"Sex as we know it is influenced by the mind. As humans we can choose to have sex, unlike our animal friends, they never think about it, its happening when its happening. Whereas we can choose when to have it and how to have it".
I. Introduction
Sex brings joy, excitement, and possibility of love and connection, but also brings sadness, disappointment, and loss of interests. Why?
One possibility is because we think climax is the reason to have sex. it's what we expect. Our mind is imprinted with certain program or agenda. However, the possible outcome of this agenda is we become half-hearted, we give up and stop trying , or we look for another partner, hoping things will work out better.
These problems are not inherent to sex, the problem is not sex itself, the problem lies in the style of having it. Our common style is mind-filled sex, we always think about it, even when we're not having it. If we believe that the climax is the reason, it has to be hot, intense, and build excitement and sensation.
II. What is Mindful Sex?
The awareness of using the mind, using it to direct the attention to be centered aware in the body, you are not lost in thoughts. We bring that same quality of meditation into the exchange, attention is directed to the body. Your body is used as sensing organ. its like "being sex" rather than doing sex. it's not something you work for, so you relax and take it easy.
Imagine you are spending time in nature, you are given two options:
- Go for your favorite trail and reach the peak
- Stay in the valleys and enjoy the moment
Staying in the valley, exploring the forest, relaxing by the river and you spend that day with no particular goals in mind, and without the strain and effort of reaching for the peaks. To make a conscious decision to stay in the valleys and not always searching for the peaks.
Why do people fall in and out of love over and over again?
There has to be more to sex, than just chasing for the peaks and climax. bringing awareness to sex as a spiritual experience is a form of tantra, an ancient body of knowledge from India
What does mindful sex look like?
When we bring mindfulness in, certain shifts and changes begin to happen:
- From early ejaculation to lasting much longer
- From physical pain to physical pleasure
- From performance pressure to relaxing and taking it easy
- From disconnection to feeling bonding with your partner
- From losing interest to willingness, longing, and return
- from seeing sex as as duty to feeling valued and appreciated
How do we do it?
Awareness in sex will increase the intimacy and love bond with any couple.
9 basic principles of mindful sex:
- Controlled expectations
- Intention is to be aware and present as possible, take it moment by moment
- Repeatly scan your body and relax tensions
- Breathe deep and slow
- Entering the body consciously
- Instead of mechanical back and forth movements, it should naturally create slowness and increase sensitivity.
- Eyes are open that indicates you are present
- Share in words what you experience in your body
- Have a sense of humor, funny things do happen. its healthy to have a good laugh.
III. Conclusion
Ultimately, mindful sex is staying on the cool zone and not get too hot and excited. sex is like fire, it will quickly let it burn bright, it will create beautiful blazing flames, but very soon that fire will die down, where as if you build it piece by piece and keep the flame low, then that same fire will last.
Problems are created through mind-filled sex, so give yourself another option:
- Use mind-filled sex when you want rush or quick high.
- Use mind-ful sex when you want to nurture love and connection between you in a deeper level.
Climax might have been great but afterwards you feel a bit tired, disconnected, or sad. whereas the cooler style, you might feel refreshed, energized, uplifted, and more in love with your partner.
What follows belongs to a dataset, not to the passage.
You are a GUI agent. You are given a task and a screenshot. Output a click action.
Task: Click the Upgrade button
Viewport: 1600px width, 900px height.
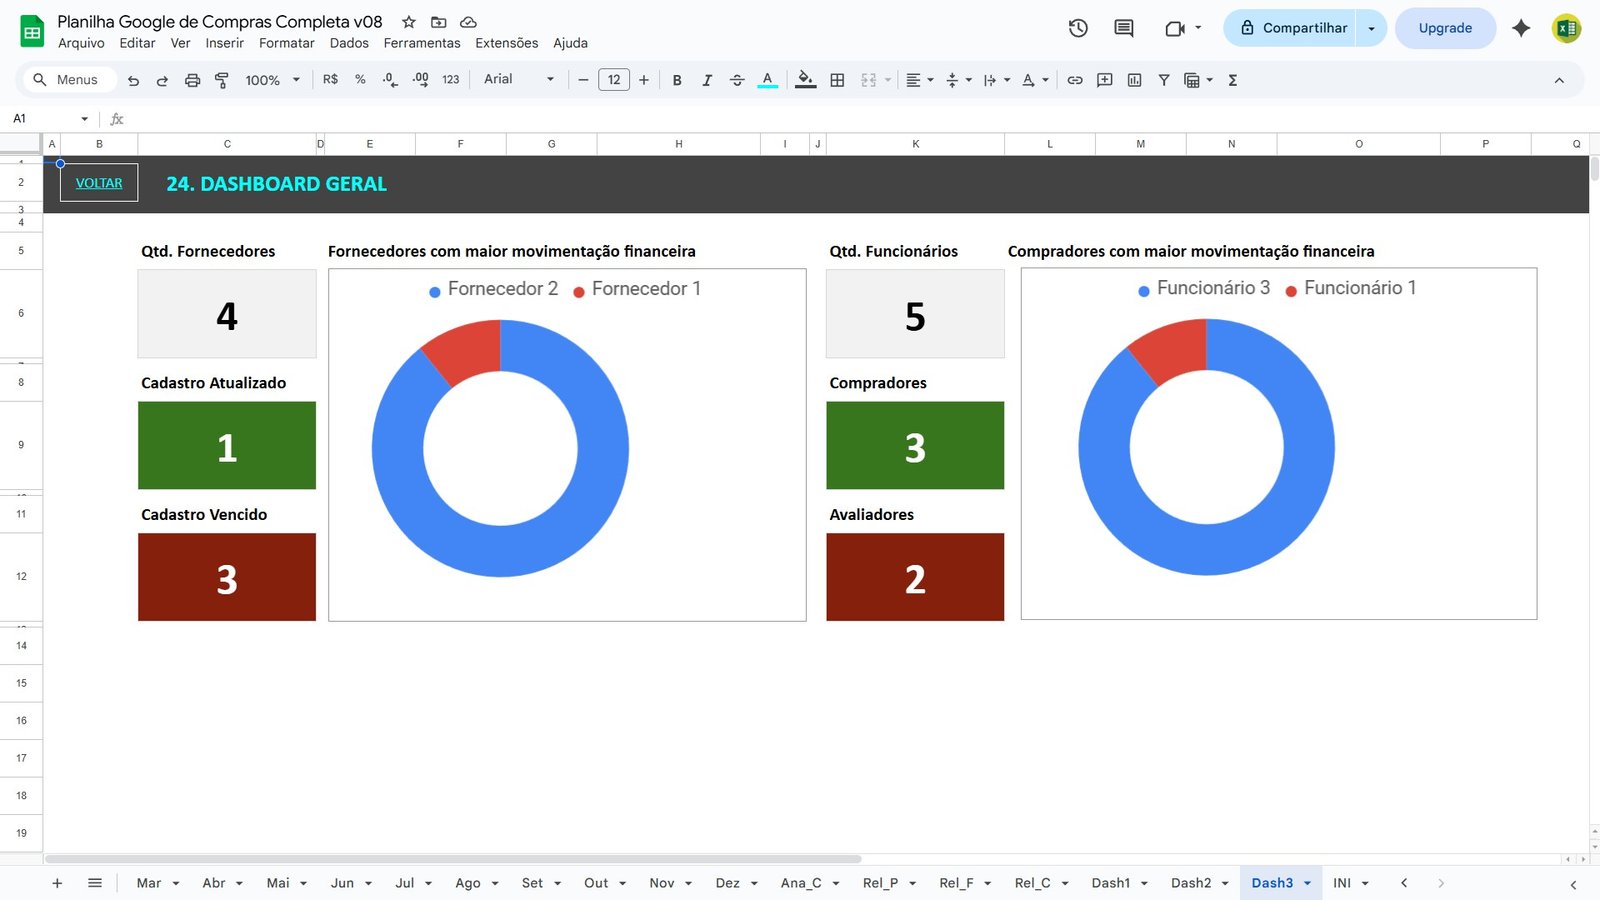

It's just a doorway so close to home, it is easy to pass it by or overlook it. But, it is just around the corner and a whole new universe opens up.
This is a life-changing truth that awareness in sex creates love and nurtures connections. I dream of a world where we don't only fall in love and then fall out of love, but where we rise in love together. Creating a new experience for humanity:
- Where couples lives in harmony
- Where sex improves the longer you are together
- Where sex brings healing, connection, confidence, and clarity
- Where sex invites love and peace on earth.
I wish you a courageous heart and the spirit of adventure.